Entries on locating words and elements:

============================================================

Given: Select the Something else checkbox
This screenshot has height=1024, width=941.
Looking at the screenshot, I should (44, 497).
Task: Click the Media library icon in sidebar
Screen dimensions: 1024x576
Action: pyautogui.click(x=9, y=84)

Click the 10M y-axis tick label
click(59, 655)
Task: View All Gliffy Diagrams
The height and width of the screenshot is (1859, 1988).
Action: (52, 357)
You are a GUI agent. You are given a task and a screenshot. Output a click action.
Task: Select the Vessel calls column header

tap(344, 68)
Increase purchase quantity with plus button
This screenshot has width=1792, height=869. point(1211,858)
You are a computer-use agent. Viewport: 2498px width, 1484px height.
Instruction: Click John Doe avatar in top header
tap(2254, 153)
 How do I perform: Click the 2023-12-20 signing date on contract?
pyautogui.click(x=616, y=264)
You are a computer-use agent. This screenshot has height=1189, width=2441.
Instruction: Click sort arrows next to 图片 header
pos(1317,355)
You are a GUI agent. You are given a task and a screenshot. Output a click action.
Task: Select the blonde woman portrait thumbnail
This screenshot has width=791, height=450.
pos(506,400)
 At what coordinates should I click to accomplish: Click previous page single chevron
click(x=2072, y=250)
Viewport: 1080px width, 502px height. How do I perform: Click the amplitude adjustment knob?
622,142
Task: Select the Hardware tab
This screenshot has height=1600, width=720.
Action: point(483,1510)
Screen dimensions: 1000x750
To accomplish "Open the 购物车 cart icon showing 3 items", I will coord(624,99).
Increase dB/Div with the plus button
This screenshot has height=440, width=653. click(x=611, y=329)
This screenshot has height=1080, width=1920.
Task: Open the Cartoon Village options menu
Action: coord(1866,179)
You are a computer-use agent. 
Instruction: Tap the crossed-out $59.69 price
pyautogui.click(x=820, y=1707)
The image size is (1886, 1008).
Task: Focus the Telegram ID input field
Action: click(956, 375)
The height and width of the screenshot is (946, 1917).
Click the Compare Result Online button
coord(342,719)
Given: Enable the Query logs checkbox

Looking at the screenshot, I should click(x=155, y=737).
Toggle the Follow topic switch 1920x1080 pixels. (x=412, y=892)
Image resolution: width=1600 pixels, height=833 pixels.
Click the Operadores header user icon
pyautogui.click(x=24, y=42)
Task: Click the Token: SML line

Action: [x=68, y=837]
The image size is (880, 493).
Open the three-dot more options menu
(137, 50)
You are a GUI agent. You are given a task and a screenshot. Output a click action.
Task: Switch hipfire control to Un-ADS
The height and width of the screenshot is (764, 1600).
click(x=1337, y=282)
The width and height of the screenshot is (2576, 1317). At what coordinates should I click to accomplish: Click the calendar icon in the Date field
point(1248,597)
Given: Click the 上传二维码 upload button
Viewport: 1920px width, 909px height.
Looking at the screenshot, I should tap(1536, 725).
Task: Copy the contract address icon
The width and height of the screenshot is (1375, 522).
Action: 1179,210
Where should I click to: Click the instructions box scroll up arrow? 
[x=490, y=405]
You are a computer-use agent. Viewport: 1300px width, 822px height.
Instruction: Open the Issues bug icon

============================================================

* To be done:
Reproduce verbatim the lines of the material above, beginning with the line that contains "Given: Click the 上传二维码 upload button" and stopping after the line that contains "[x=490, y=405]".

* Output of the task:
Given: Click the 上传二维码 upload button
Viewport: 1920px width, 909px height.
Looking at the screenshot, I should tap(1536, 725).
Task: Copy the contract address icon
The width and height of the screenshot is (1375, 522).
Action: 1179,210
Where should I click to: Click the instructions box scroll up arrow? 
[x=490, y=405]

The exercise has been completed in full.